(Stored data)
══════

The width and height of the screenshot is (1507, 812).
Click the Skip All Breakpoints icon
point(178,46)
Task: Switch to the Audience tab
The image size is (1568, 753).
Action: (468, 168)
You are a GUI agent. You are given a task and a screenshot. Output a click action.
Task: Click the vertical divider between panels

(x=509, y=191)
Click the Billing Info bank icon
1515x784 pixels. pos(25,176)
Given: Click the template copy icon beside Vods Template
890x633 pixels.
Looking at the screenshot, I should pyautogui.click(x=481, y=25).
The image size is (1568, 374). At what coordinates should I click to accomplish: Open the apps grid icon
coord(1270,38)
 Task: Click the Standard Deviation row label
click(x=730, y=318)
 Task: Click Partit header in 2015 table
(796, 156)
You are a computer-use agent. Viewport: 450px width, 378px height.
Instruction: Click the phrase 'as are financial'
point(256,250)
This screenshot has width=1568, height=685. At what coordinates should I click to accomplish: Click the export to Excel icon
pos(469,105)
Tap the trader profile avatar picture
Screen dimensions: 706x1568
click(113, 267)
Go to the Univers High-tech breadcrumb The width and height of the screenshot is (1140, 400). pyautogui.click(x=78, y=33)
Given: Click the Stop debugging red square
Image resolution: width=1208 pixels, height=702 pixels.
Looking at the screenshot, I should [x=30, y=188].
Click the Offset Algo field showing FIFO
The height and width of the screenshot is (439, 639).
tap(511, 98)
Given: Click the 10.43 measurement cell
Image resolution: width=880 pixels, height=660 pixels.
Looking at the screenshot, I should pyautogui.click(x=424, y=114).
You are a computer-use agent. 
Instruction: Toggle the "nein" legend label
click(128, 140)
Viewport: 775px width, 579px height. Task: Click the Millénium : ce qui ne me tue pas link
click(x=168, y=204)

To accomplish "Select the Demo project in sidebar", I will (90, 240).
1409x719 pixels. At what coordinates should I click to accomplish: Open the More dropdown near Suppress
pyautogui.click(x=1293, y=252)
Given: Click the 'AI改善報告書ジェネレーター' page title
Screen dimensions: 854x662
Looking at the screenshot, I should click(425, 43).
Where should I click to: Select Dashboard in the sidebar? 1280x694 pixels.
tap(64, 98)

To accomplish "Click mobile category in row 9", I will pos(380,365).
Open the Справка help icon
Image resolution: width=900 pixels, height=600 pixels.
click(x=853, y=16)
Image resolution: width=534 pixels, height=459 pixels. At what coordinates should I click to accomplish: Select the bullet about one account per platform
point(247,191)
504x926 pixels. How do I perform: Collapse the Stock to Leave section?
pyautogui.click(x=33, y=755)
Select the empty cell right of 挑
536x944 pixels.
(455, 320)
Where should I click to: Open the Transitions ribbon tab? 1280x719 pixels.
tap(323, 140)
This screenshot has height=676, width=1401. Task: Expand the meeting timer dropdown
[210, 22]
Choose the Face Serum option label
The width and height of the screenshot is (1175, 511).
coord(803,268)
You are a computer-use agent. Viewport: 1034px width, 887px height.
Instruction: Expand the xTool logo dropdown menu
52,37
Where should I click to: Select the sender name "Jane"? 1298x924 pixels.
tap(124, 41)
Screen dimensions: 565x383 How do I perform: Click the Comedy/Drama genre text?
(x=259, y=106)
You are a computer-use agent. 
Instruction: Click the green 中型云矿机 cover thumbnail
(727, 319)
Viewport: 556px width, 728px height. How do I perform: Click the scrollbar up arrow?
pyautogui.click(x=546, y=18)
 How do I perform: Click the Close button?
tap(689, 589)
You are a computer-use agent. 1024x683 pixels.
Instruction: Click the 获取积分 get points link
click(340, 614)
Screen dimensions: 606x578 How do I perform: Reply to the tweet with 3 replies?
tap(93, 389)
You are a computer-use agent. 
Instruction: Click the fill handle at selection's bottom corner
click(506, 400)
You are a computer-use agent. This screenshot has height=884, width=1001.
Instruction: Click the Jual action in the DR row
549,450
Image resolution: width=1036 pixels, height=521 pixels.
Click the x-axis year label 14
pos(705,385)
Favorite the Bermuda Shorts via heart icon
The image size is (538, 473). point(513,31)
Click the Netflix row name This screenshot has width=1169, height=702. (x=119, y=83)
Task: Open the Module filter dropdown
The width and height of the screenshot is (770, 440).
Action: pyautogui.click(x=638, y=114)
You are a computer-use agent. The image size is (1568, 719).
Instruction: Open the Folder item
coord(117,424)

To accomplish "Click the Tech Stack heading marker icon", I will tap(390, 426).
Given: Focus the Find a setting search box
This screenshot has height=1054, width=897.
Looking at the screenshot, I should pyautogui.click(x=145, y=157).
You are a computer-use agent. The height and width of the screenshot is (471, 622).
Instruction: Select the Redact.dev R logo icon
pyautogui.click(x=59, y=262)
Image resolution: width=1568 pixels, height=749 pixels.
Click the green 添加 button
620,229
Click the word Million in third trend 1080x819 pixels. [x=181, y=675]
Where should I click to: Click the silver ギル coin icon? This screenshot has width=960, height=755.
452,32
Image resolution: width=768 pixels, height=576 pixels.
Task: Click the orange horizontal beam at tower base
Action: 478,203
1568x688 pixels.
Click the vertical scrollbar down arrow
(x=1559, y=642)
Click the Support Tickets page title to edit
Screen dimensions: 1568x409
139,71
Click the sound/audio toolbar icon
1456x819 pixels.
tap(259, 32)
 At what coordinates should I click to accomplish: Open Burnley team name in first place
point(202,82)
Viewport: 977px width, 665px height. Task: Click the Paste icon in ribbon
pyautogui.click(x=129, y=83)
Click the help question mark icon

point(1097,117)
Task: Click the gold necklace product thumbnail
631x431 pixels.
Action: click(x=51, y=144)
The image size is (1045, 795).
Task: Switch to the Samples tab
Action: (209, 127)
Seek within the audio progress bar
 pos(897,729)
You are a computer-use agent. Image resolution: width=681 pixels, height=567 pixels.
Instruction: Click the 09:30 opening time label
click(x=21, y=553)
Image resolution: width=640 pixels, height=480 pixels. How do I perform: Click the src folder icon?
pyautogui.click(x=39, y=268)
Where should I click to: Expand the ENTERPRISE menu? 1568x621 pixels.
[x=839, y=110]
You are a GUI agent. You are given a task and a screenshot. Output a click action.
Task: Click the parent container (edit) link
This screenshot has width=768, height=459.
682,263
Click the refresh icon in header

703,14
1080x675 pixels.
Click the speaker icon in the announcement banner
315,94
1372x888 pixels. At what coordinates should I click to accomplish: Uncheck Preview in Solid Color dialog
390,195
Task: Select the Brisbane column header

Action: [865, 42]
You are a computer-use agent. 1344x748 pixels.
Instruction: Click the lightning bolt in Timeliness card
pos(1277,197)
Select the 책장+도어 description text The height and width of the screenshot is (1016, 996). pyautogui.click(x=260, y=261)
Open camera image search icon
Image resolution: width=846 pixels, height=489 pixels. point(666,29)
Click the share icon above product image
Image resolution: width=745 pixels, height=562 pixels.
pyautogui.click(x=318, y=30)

══════

WORK INSTRUCTION> Work through the entries, filtering for the string "will", and copy each line that holds it.

SOLUTION TO THIS EXERCISE>
To accomplish "Select the Demo project in sidebar", I will (90, 240).
To accomplish "Click mobile category in row 9", I will pos(380,365).
To accomplish "Click the Tech Stack heading marker icon", I will tap(390, 426).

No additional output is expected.